§ **Set task 1**
Reproduce word for word the rows from the line containing "Where should I click to: Select" up to and including the line containing "Looking at the screenshot, I should 126,180.".
━━━ Quoted passage
Mumsnet has not checked the qualifications of anyone posting here. If you need help urgently or expert advice, please see our domestic violence webguide and/or relationships webguide. Many Mumsnetters experiencing domestic abuse have found this thread helpful: Listen up, everybody

At what age is divorce easier on the kids

32 replies

user12678356 · 29/01/2020 21:19

There's never a good time, but when your marriage isn't great but not awful, you really don't want to destroy the kids.

I know for a fact they would be devastated and deeply affected if we divorce. There would be significant changes to certain aspects and possible relocation as a result.

Is there an age range when the impact of a divorce will be lesser on the kids?
━━━━━━
§ **Set task 2**
Pick up the forum post about divorce and children's ages after its final sentence and carry it on.
━━━ Working data
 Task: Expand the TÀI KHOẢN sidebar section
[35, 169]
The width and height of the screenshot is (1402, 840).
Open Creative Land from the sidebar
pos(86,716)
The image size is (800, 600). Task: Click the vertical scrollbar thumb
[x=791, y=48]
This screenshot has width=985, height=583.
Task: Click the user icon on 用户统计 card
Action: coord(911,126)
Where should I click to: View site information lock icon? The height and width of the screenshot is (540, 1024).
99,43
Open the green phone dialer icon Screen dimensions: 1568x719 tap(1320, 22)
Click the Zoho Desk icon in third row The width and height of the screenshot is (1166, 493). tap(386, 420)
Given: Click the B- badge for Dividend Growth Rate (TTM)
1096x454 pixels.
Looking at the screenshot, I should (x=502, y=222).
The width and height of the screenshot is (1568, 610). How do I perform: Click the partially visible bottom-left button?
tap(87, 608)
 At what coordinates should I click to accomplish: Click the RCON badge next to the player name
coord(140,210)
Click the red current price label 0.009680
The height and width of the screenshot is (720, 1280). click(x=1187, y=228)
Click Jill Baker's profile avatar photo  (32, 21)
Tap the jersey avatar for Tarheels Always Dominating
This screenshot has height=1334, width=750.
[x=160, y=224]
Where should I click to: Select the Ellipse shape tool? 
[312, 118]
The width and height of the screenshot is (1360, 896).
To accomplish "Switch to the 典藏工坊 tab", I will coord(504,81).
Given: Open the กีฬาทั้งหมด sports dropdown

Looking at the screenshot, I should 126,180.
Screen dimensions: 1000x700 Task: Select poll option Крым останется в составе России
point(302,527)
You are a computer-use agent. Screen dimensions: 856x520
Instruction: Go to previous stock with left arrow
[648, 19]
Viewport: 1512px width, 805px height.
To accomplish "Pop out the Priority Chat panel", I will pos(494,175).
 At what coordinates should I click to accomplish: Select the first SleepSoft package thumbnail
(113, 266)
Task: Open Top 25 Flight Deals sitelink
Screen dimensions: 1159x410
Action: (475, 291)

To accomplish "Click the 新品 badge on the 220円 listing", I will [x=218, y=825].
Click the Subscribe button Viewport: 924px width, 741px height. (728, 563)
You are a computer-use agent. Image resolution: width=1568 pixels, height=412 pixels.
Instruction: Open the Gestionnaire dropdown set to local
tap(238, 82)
━━━━━━
§ **Response 1**
Where should I click to: Select the Ellipse shape tool? 
[312, 118]
The width and height of the screenshot is (1360, 896).
To accomplish "Switch to the 典藏工坊 tab", I will coord(504,81).
Given: Open the กีฬาทั้งหมด sports dropdown

Looking at the screenshot, I should 126,180.

§ **Response 2**
OP posts:
booboo24 · 30/01/2020 08:00

Mine were 5 and 10. My 5 year old thought daddy had left to go and live with her nanny because he was going to die (her granddad had died very suddenly aged only 56 the year before). That was heartbreaking. However once she understood that no, that wasn't going to happen, she coped really well, so did my then 10 year old. The key for us was that they never heard or saw any arguing. Our break up was just about as amicable as you can get! I did wonder over the years whether them not seeing any arguing made it harder to understand, but, they are now 12 and 17 (2 weeks off 18!) and have been amazing throughout, they have regular contact with their dad, they see us as friends with each other, and it's been a hell of a lot easier than I ever thought it would be. We are now both with other people and they've handled that ok too. Each one is different though and so I really don't think there's a perfect age to do it, it's how it's done rather than when x

Waxonwaxoff0 · 30/01/2020 08:08

The younger the better probably. My DS was 10 months old so he's never known any different.

As a child of divorce myself I think people make a bigger deal about it than it actually is. I wasn't traumatised or devastated about it.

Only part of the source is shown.